09 May FSI Football Science Update
High-intensity Actions in Elite Soccer: Current Status and Future Perspectives.
Filter A, Olivares-Jabalera J, Dos’Santos T, Madruga M, Lozano J, Molina A, Santalla A, Requena B, Loturco I.
Int J Sports Med. 2023 May 2. doi: 10.1055/a-2013-1661. Online ahead of print.
Traditionally, the reductionist approach commonly used to analyze high-intensity actions does not contemplate a more contextualized perspective on soccer performance. Most investigations have only provided quantitative data regarding sprints (i. e. time, distances, frequency) without examining “how” (e. g. type of trajectory or starting position) and “why” (e. g. tactical role) soccer players sprint. Frequently, other high-intensity actions, apart from running, are not even mentioned (i. e. curve sprints, change of direction, and specific-jump tasks).

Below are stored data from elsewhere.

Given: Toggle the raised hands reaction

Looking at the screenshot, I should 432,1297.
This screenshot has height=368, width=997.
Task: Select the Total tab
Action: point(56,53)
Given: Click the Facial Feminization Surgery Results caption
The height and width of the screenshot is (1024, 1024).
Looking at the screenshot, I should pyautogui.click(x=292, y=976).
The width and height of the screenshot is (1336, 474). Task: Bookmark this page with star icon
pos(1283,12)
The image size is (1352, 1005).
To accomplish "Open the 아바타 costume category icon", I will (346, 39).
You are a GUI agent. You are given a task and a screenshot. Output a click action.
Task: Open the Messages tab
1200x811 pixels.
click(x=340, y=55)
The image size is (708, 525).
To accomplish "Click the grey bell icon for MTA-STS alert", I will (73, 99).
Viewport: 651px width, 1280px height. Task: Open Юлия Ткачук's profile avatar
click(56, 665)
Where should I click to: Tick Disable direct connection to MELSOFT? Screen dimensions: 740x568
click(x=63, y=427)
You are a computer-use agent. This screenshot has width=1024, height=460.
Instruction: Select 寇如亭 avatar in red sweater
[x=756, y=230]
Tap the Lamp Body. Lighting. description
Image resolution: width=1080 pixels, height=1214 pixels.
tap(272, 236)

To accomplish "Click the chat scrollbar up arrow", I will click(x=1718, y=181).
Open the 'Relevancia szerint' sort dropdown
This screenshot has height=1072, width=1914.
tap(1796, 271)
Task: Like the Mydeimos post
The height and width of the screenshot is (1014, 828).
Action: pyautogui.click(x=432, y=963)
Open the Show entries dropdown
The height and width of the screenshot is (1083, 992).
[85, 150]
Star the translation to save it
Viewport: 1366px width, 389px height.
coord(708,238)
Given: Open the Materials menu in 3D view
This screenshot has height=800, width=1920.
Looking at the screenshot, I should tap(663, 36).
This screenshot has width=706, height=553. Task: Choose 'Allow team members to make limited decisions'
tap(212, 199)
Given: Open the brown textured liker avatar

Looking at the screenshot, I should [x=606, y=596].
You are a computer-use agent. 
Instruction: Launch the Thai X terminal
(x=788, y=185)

This has led to the use of tests and interventions that do not accurately reflect real game actions. This narrative review on current soccer-related articles provides a discussion regarding high-intensity actions attending to positional and tactical characteristics.
Incidence of football injuries sustained on artificial turf compared to grass and other playing surfaces: a systematic review and meta-analysis.
Kuitunen I, Immonen V, Pakarinen O, Mattila VM, Ponkilainen VT.
EClinicalMedicine. 2023 Apr 13;59:101956. doi: 10.1016/j.eclinm.2023.101956. eCollection 2023 May.
This systematic review on 22 final studies found that men and women had lower injury incidence on artificial turf. Professional players had a lower incidence of injury on artificial turf, whereas there was no evidence of differences in amateur players. The incidence of pelvis/thigh, and knee injuries were lower on artificial turf. The overall incidence of football injuries is lower on artificial turf than on grass.
Association between internal load responses and recovery ability in U19 professional soccer players: A machine learning approach.
Pillitteri G, Rossi A, Simonelli C, Leale I, Giustino V, Battaglia G.
Heliyon. 2023 Apr 13;9(4):e15454. doi: 10.1016/j.heliyon.2023.e15454. eCollection 2023 Apr.
This study on 22 U19 professional soccer players analyzed the relationship between internal training load measured by rating of perceived exertion (RPE), and recovery and availability subjective players’ readiness status measured through the TreS scale. Recovery and availability are related to their past day values. RPE was found to be negatively affected by recovery and availability of the current day. RPE negatively affects recovery and availability of the next day.
Effects of plyometric training on kicking performance in soccer players: A systematic review and meta-analysis.
Front Physiol. 2023 Apr 13;14:1072798. doi: 10.3389/fphys.2023.1072798. eCollection 2023.
Most modifiable risk factors for hamstring muscle injury in women’s elite football are extrinsic and associated with the club, the team, and the coaching staff and not the players themselves: the UEFA Women’s Elite Club Injury Study.
Ekstrand J, Hallén A, Marin V, Gauffin H.
Knee Surg Sports Traumatol Arthrosc. 2023 May 1. doi: 10.1007/s00167-023-07429-5. Online ahead of print.
This survey on 11 chief medical officers (CMOs) of European women’s professional football clubs about 21 suggested modifiable risk factors for hamstring injury, most of them extrinsic, found that those with highest importance were: “lack of communication between medical staff and coaching staff” and “load on players”, followed by “lack of regular exposure to high-speed football actions during training” and “playing matches 2-3 times a week”. The coaching factors were perceived as more important by the CMOs of the teams with higher numbers of hamstrings injuries.